Dan Granett grew up in Los Angeles, graduated from U.C.L.A., and for most of his adult life has had some form of inventing and prototyping shop. He has built many special machines including engine operated fans that suck up and kill bugs from strawberry plants as alternative to pesticides,  glass crushers, hydraulic pallet dissassemblers, etching presses for artists, a catalytic/deuterium fusion chamber, centrifugal caster, vacuum former, etc.

In the 80's he was a partner in The Media Center, designing and building sets,special effects and stunt rigs for the movie industry, including the in-flight fight scene on the cargo net in the James Bond film 'The Living Daylights'.
 
Dan spent 3 years at NASA's Jet Propulsion Lab in Pasadena designing and building apparatus for experiments in coal desulfurization and microgravity materials science.

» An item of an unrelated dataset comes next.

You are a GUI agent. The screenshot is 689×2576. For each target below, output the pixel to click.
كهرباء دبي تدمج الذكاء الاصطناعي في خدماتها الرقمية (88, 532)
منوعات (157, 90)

Between 1985 and 1987, Dan was coinventor of 3 NASA patents:
1. US4645442  Shell forming apparatus This is a coaxial double spinning nozzle assembly for encapsulating one material with another. Originally studied for possible means of placing deuterium in small packages for feeding the SHIVA Fusion Laser at the Livermore Lab. A similar method was later used to encapsulate oil-eating bacteria in beeswax for successful remediation of oil spills. The beeswax was impervious to the water and only released its contents on contact with the oil. 
2. US4549435  Vibrating-chamber levitation systems
3. US4520656  Gravity enhanced acoustic levitation method and apparatus
Both of these relate to the manipulation of objects in microgravity by sound waves and were used in several Space Shuttle flights in "containerless processing" experiments. (An oven melted a glass sample while it was positioned away from the wall by intense acoustic standing waves in 3 axes.)
 
In 1996 Dan set up the nonprofit organization SANTA CRUZ RESEARCH INSTITUTE for the hands on dissemination of  Alternate Energy and Renewable Resource concepts for local area citizens and particularly school children.  His own experiences as a child with the wonderful 'shock' of enlightenment that comes from suddenly perceiving how something in nature or physics works, led to sharing it with others.  He feels if young people have these experiences, it will help steer their educational paths toward improving their local environment and by extension their world.
During this period the directors of SCRI decided to develop a low tech power source for electrical generation and irrigation pumping for small villages around the world.  They chose a candidate - the bladeless or smooth disk turbine invented by Nikola Tesla in 1913. He had claimed high efficiency for this.  A working model was built and tested on compressed air, powering a generator and 4KW of  halogen lights.  This success has led to a current project: adapting the turbine to run on biowaste, which is abundant throughout the developing world. The turbine has one moving part, can run on dirty, abrasive fuels with nearly no maintenance other than keeping the bearings lubricated.
SCRI has moved to the San Francisco Bay Area and is now working with the AlgaeFuel team.